If you and your employer both agree, your employer might be able to keep you on the payroll if they’re unable to operate or have no work for you to do because of coronavirus (COVID-19). This is known as being ‘on furlough’.
Your employer could pay 80% of your regular wages through the Coronavirus Job Retention Scheme, up to a monthly cap of £2,500.
You’ll still be paid by your employer and pay taxes from your income. You cannot undertake work for your employer while on furlough. We expect the scheme to be up and running by the end of April.
Am I eligible?
- Both you and your employer must agree to put you on furlough - so speak to your employer about whether they can claim.
- You cannot apply for the scheme yourself. Once agreed your employer must write to you confirming you have been furloughed to be eligible to claim.
- Any UK employer with a UK bank account will be able to claim, but you must have been on your employer’s PAYE payroll on 28 February 2020.
- You can be on any type of contract, including a zero-hour contract or a temporary contract.
- This scheme does not apply if you are self-employed or to any income from self-employment.
- If you’re on sick leave or self-isolating because of coronavirus (COVID-19), speak to your employer about whether you’re eligible - you should get Statutory Sick Pay (SSP) while you are on sick leave or self-isolating, but can be furloughed after this.
- If you are shielding in line with public health guidance, then you should speak to your employer about whether they plan to place staff on furlough.
- The grant will start on the day you were placed on furlough and this can be backdated to 1 March
What if I've been made redundant?
Your employer can agree to re-employ you and place you on furlough. They’ll still be able to claim a grant to cover 80% of your regular wages, up to a monthly cap of £2,500 if you were on your employer’s PAYE payroll on 28 February 2020.

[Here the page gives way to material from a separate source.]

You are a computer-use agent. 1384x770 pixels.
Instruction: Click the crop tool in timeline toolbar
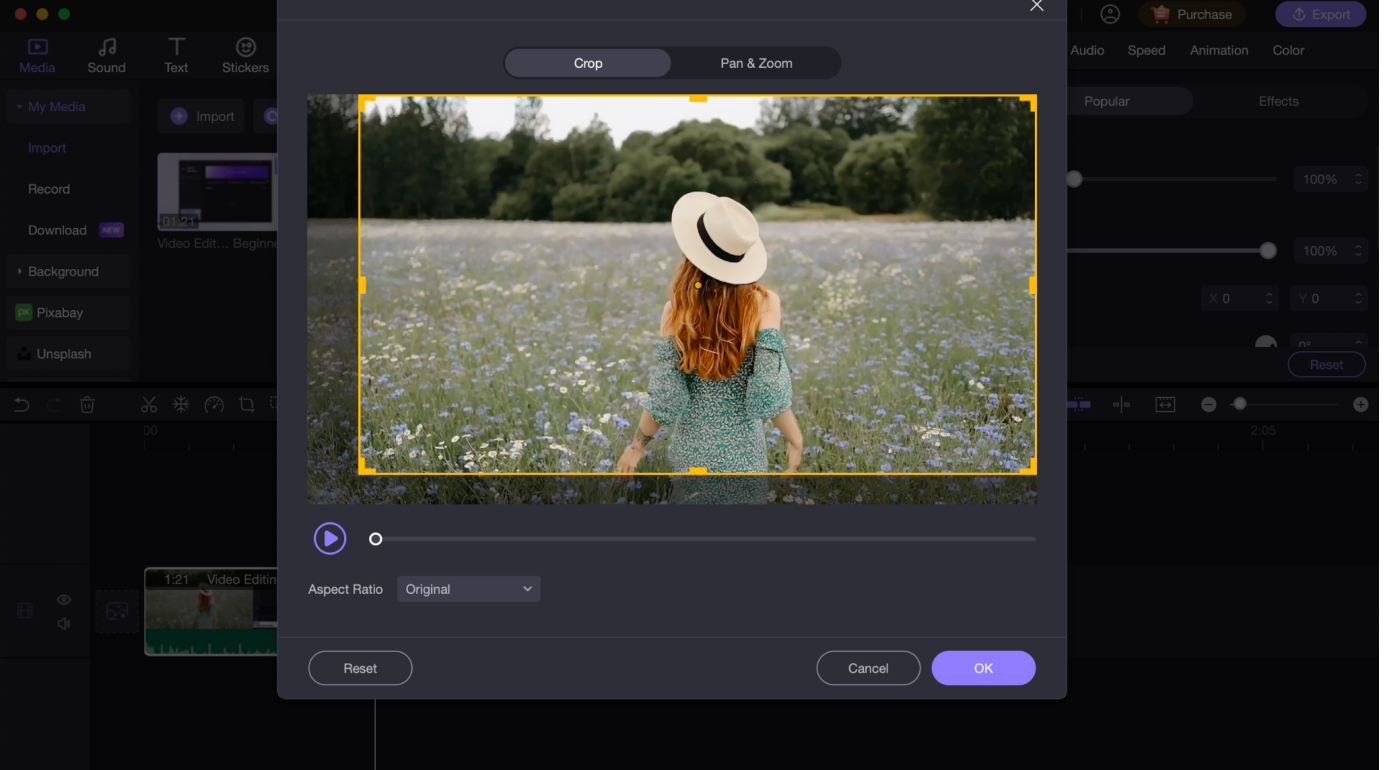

What if I have more than one employer?
Your employer will get a grant to cover 80% of your regular wages, up to a maximum of £2,500.
Firms will be eligible for the grant from the date you ceased work, from 1 March. Your employer:
- will pay you at least 80% of your usual monthly earnings, up to a maximum of £2,500, as your wage
- can claim for a minimum of 3 consecutive weeks and for up to 3 months - but this may be extended
- can choose to pay you more than the grant - but they do not have to
- Cannot choose to pay you less than the grant
You’ll still pay Income Tax, National Insurance contributions and any other deductions from your wage.
What if I'm pregnant and about to start maternity leave?
You should start maternity leave as normal. If your earnings have reduced because you were put on furlough or off sick before your maternity leave started, this may affect your Statutory Maternity Pay. The same rules apply to adoption pay, paternity pay and shared parental pay.
If you’re employed by an individual
What if I'm employed by an individual? (for example, as a nanny)
Your employer can furlough you under the scheme if you are paid through PAYE and were on their payroll on or before 28 February 2020.
What if I'm on a fixed term contract?
Your employer can choose to furlough you and claim a grant for 80% of your regular wages up to a cap of £2500 a month. Your employer can choose to renew or extend your contract during the furlough period.
What if your employee undertakes training?
Furloughed employees can engage in training, as long as in undertaking the training the employee does not provide services to, or generate revenue for, or on behalf of their organisation.
Furloughed employees should be encouraged to undertake training.
Where training is undertaken by furloughed employees, at the request of their employer, they are entitled to be paid at least their appropriate national minimum wage for this time. In most cases, the furlough payment of 80% of an employee’s regular wage, up to the value of £2,500, will provide sufficient monies to cover these training hours. However, where the time spent training attracts a minimum wage entitlement in excess of the furlough payment, employers will need to pay the additional wages (see National Minimum Wage Section for more details).